What it means for the economy
The proposal will raise the cost and shrink the availability of credit, particularly for financing activities that generate the highest capital requirements, such as mortgage lending, funding to corporates and market-making. The risk weights for home mortgages with higher loan-to-value ratios – which are those with lower down payments, often first-time homebuyers – could ultimately make homeownership harder to access for families trying to build wealth. The changes to market risk, CVA, and operational risk will likely shift more financing into the shadow banking sector, such as hedge funds and private equity.

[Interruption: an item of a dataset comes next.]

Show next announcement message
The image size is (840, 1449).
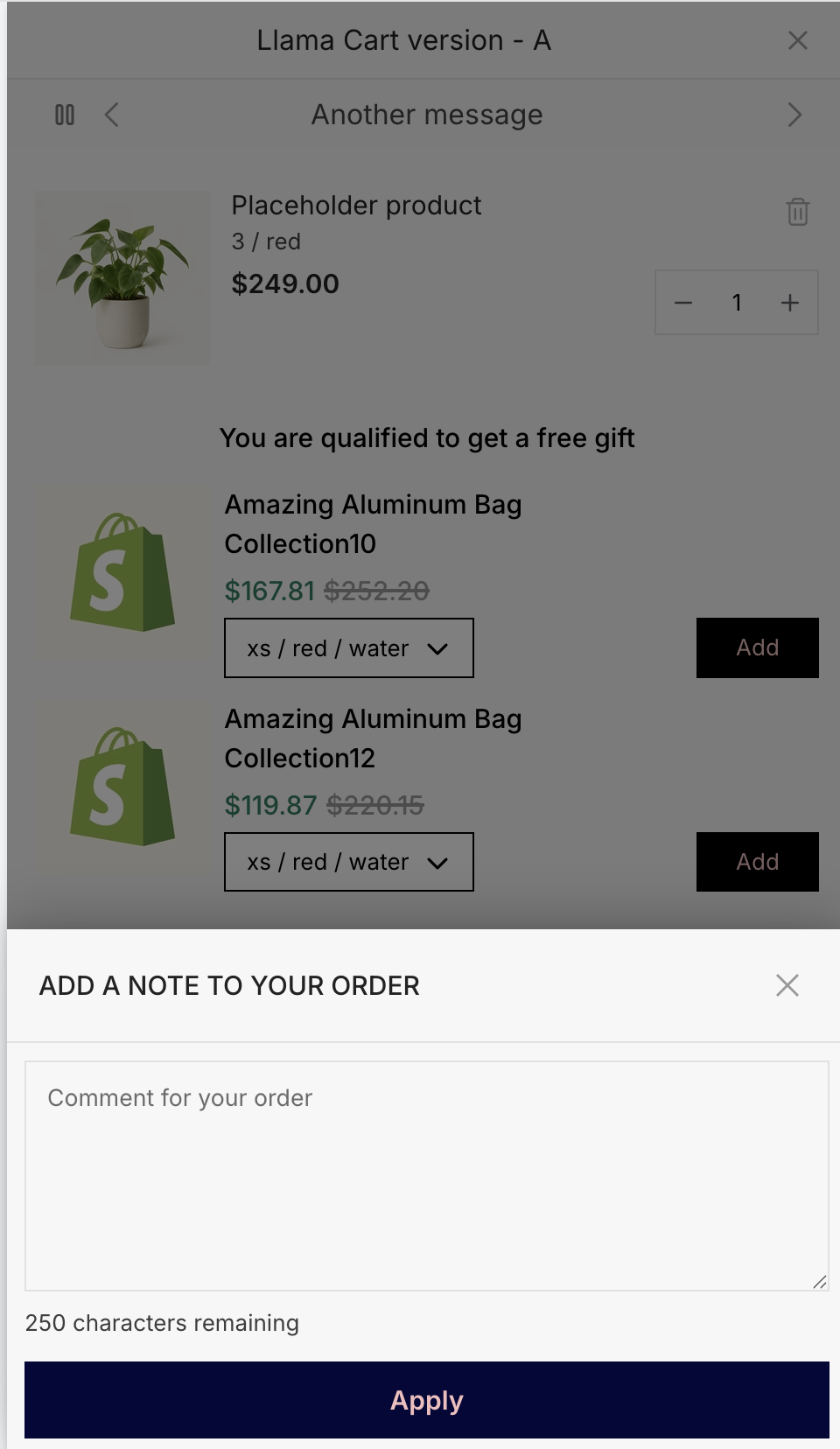pyautogui.click(x=794, y=115)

This, in turn, could make the U.S. financial system less stable and resilient to economic shocks.

Cracks in the consensus
In a break from precedent, two Federal Reserve Board governors, Christopher Waller and Michelle Bowman, voted against the proposal. “I appreciate the work that staff has done on this Basel III proposal, but I am not convinced that it improves the resiliency of the financial system,” Waller said in a detailed statement. “At the same time, it will increase costs for families and businesses and could impede market functioning. I don’t think those costs are worth bearing without clear benefits to the resiliency of the financial system.” He also expressed concern about overlap with the stress tests. A dissent by more than one Fed governor on a regulatory proposal is unprecedented in recent years. “Today’s capital proposal could give the impression that undercapitalization of large banks is a major vulnerability in the U.S. banking system, or that higher capital levels would have addressed the management and supervisory shortcomings that contributed to the recent bank failures earlier this year,” Bowman said in a statement. “I do not see evidence to support these views.”

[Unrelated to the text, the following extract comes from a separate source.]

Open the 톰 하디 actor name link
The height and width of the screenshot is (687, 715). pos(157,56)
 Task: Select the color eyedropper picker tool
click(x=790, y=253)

Another governor, Philip Jefferson, said he was “very concerned” about impacts on lending. “Can you give me a sense of how and to what degree these higher capital requirements could constrain a bank’s ability to lend to businesses and individuals?” he asked during the Board meeting. Jefferson said he “will evaluate any future proposed final rules on their merits”. Governor Lisa Cook also supported the proposal but asked how it would affect residential mortgages.

Federal Reserve Chair Jerome Powell also signaled misgivings. In his statement, Powell flagged several areas of the proposal for which he was particularly interested in comments: the calibration of proposed capital increases, both overall and “for specific areas such as capital markets activities and operational risk”; eliminating the advanced approaches; and striking the right balance for regulation and supervision of banks between $100-250 billion in assets.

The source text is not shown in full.